> **TASK PROMPT**
Reproduce each of the following rows verbatim, keeping every character, number, and line break unchanged.

> **RECORDS FOR THE TASK**
══════════
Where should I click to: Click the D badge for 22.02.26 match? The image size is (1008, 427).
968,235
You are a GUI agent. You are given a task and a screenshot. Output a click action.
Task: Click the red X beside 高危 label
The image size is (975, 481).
══════════
> **ANSWER FOR THE TASK**
Where should I click to: Click the D badge for 22.02.26 match? The image size is (1008, 427).
968,235
You are a GUI agent. You are given a task and a screenshot. Output a click action.
Task: Click the red X beside 高危 label
The image size is (975, 481).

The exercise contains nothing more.